La rapida evoluzione tecnologica degli ultimi anni sta portando progressivamente alla presenza sempre più diffusa di lacune normative negli ordinamenti giuridici moderni, la cui conseguenza è una ‘grey zone’ in cui i Legislatori nazionali non sono in grado di dare risposte rapide ed esaustive ai problemi connessi al mondo digitale e dell’innovazione. Un tipico ed emblematico caso di questo scenario è rappresentato dall’avvento di Uber e, in particolare del servizio Uber Pop, che nell’ultimo lustro ha impegnato i tribunali di tutto il mondo, compresa l’Italia.
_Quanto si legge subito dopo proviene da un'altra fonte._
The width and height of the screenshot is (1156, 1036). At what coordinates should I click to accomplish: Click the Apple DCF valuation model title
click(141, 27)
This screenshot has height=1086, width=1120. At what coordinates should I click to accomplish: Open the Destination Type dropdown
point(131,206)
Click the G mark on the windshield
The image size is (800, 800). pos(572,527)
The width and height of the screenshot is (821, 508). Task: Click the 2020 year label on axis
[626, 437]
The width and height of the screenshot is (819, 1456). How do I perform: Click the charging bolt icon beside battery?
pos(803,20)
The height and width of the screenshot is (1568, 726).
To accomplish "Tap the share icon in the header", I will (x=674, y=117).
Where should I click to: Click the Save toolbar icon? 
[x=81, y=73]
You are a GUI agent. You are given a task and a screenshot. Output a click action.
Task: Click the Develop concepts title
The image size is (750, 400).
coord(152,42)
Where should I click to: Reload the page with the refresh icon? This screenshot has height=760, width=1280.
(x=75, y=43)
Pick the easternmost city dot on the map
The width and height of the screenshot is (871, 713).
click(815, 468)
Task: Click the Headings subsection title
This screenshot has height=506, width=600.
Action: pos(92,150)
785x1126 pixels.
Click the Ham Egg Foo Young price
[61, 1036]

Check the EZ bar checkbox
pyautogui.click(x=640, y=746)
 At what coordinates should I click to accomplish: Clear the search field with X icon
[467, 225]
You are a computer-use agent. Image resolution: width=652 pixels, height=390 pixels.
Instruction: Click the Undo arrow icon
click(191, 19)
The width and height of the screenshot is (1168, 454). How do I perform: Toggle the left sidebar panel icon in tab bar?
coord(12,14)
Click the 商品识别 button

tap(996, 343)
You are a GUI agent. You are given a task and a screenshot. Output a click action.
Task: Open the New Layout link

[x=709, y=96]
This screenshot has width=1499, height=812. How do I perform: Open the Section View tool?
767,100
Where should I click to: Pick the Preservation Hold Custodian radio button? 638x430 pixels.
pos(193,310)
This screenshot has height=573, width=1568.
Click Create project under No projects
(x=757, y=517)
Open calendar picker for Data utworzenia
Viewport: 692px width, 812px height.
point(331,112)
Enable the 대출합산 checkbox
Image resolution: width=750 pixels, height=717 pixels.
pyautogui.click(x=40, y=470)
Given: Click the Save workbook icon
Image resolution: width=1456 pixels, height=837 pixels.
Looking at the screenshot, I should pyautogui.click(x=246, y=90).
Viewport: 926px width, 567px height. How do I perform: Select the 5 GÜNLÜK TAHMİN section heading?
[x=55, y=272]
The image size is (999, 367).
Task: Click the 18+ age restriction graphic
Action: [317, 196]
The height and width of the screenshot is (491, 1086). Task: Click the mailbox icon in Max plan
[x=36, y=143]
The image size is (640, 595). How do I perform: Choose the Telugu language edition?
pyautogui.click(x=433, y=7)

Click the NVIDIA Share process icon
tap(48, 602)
Nel panorama globale relativo alla mobilità urbana, Uber si colloca fra gli strumenti più utilizzati da parte degli utenti, per via dei prezzi vantaggiosi e della facile reperibilità degli autisti attraverso smartphone o tablet. Nello specifico, il servizio Uber Pop consente, attraverso un’applicazione software mobile (i.e. una app), l’incontro fra la domanda (gli utenti registrati che hanno necessità di spostarsi) e l’offerta, ovvero gli autisti di automobili private[1], proponendo una valida (ed economica) alternativa all’utilizzo di taxi e noleggio con conducente (NCC)[2], ma, a differenza di quest’ultime, senza essere in possesso della apposita licenza per il trasporto dei viaggiatori. Proprio l’assenza delle apposite licenze per l’esercizio dell’attività da parte degli autisti ha provocato reazioni molto dure da parte dei tassisti, e delle relative associazioni, sfociate in numerosi giudizi dinnanzi ai tribunali nazionali e internazionali. La presente analisi, breve e non certamente esaustiva dei problemi connessi alla diffusione del servizio Uber Pop, consente di sottolineare ancora una volta lo stretto rapporto fra diritto, tecnologia e mercato, confermando una generale arretratezza delle norme giuridiche rispetto alle esigenze degli utenti/consumatori coinvolti nell’inarrestabile evoluzione tecnologica.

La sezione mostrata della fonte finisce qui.